### SOURCE PASSAGE
········

BMC Bioinformatics

official impact factor 3.03

Open Access Methodology article

Strategies for analyzing highly enriched IP-chip datasets

Simon RV Knott*, Christopher J Viggiani, Oscar M Aparicio and Simon Tavaré

Author Affiliations

Molecular and Computational Biology Program, University of Southern California, Ray Irani Hall, University Park Campus, Los Angeles, CA, 90089-2910, USA

For all author emails, please log on.

BMC Bioinformatics 2009, 10:305 doi:10.1186/1471-2105-10-305

Published: 22 September 2009

Abstract

Background

Chromatin immunoprecipitation on tiling arrays (ChIP-chip) has been employed to examine features such as protein binding and histone modifications on a genome-wide scale in a variety of cell types. Array data from the latter studies typically have a high proportion of enriched probes whose signals vary considerably (due to heterogeneity in the cell population), and this makes their normalization and downstream analysis difficult.

········

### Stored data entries
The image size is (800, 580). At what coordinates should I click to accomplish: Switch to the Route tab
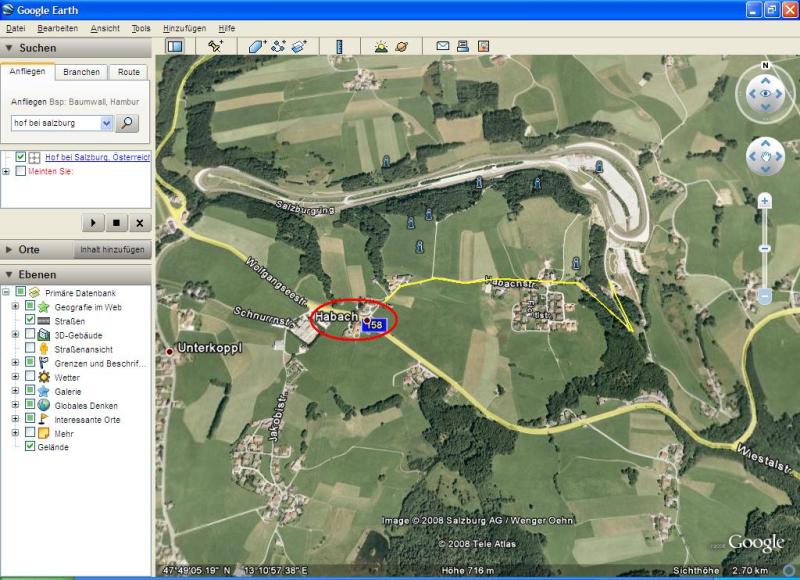click(x=129, y=72)
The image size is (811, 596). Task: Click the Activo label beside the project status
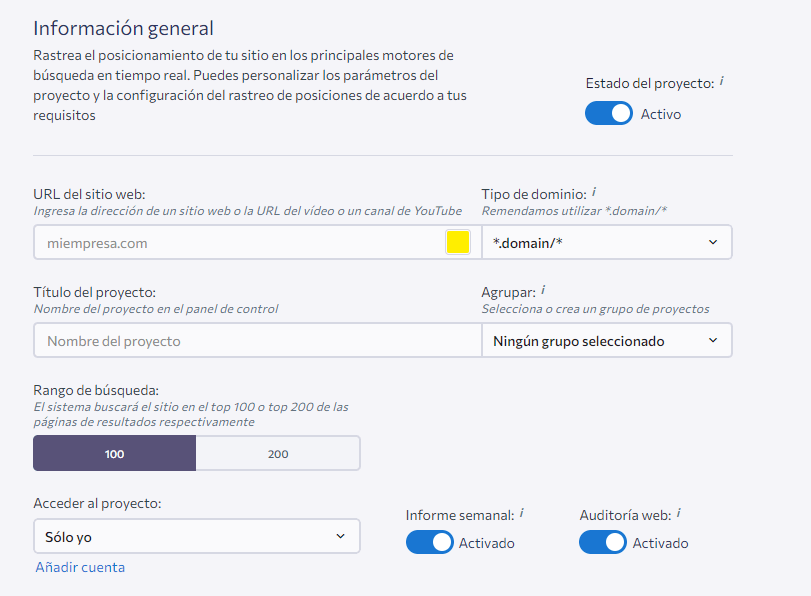pos(661,114)
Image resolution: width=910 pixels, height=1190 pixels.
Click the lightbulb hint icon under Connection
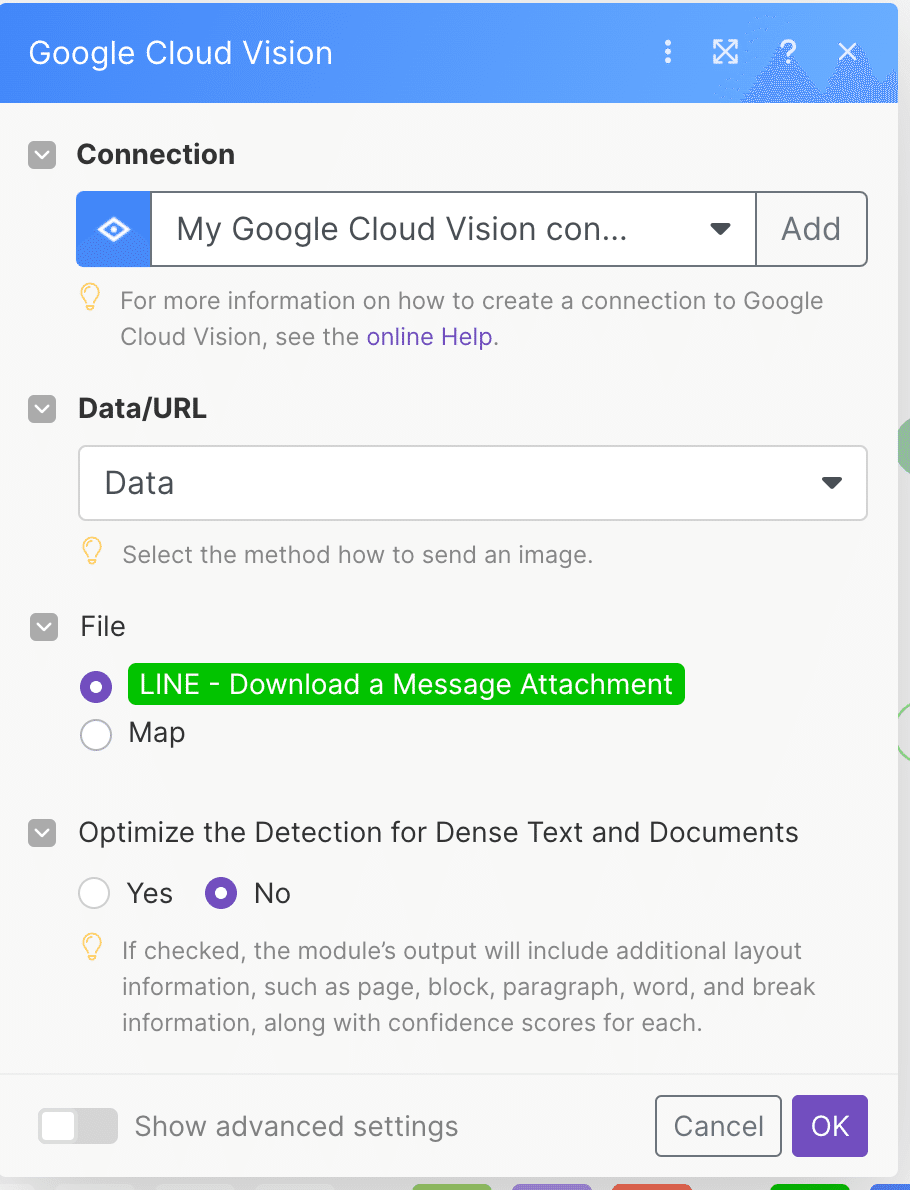coord(90,297)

········

### PROBLEM 1
Transcribe the stretch of the IP-chip article from "Simon RV Knott*, Christopher" through "please log on.".
### PROBLEM 2
Answer these questions using the IP-chip article:
(a) On what date was the article published?
(b) Which university is named in the author affiliations?
(c) What cause does the Background give for the considerable variation in enriched probe signals?
### PROBLEM 3
Resume the IP-chip article after its last sentence.

### TASK ANSWER 1
Simon RV Knott*, Christopher J Viggiani, Oscar M Aparicio and Simon Tavaré

Author Affiliations

Molecular and Computational Biology Program, University of Southern California, Ray Irani Hall, University Park Campus, Los Angeles, CA, 90089-2910, USA

For all author emails, please log on.

### TASK ANSWER 2
(a) 22 September 2009
(b) University of Southern California
(c) Heterogeneity in the cell population

### TASK ANSWER 3
Results

Here we present strategies for analyzing such experiments, focusing our discussion on the analysis of Bromodeoxyruridine (BrdU) immunoprecipitation on tiling array (BrdU-IP-chip) datasets. BrdU-IP-chip experiments map large, recently replicated genomic regions and have similar characteristics to histone modification/location data. To prepare such data for downstream analysis we employ a dynamic programming algorithm that identifies a set of putative unenriched probes, which we use for both within-array and between-array normalization. We also introduce a second dynamic programming algorithm that incorporates a priori knowledge to identify and quantify positive signals in these datasets.

Conclusion

Highly enriched IP-chip datasets are often difficult to analyze with traditional array normalization and analysis strategies. Here we present and test a set of analytical tools for their normalization and quantification that allows for accurate identification and analysis of enriched regions.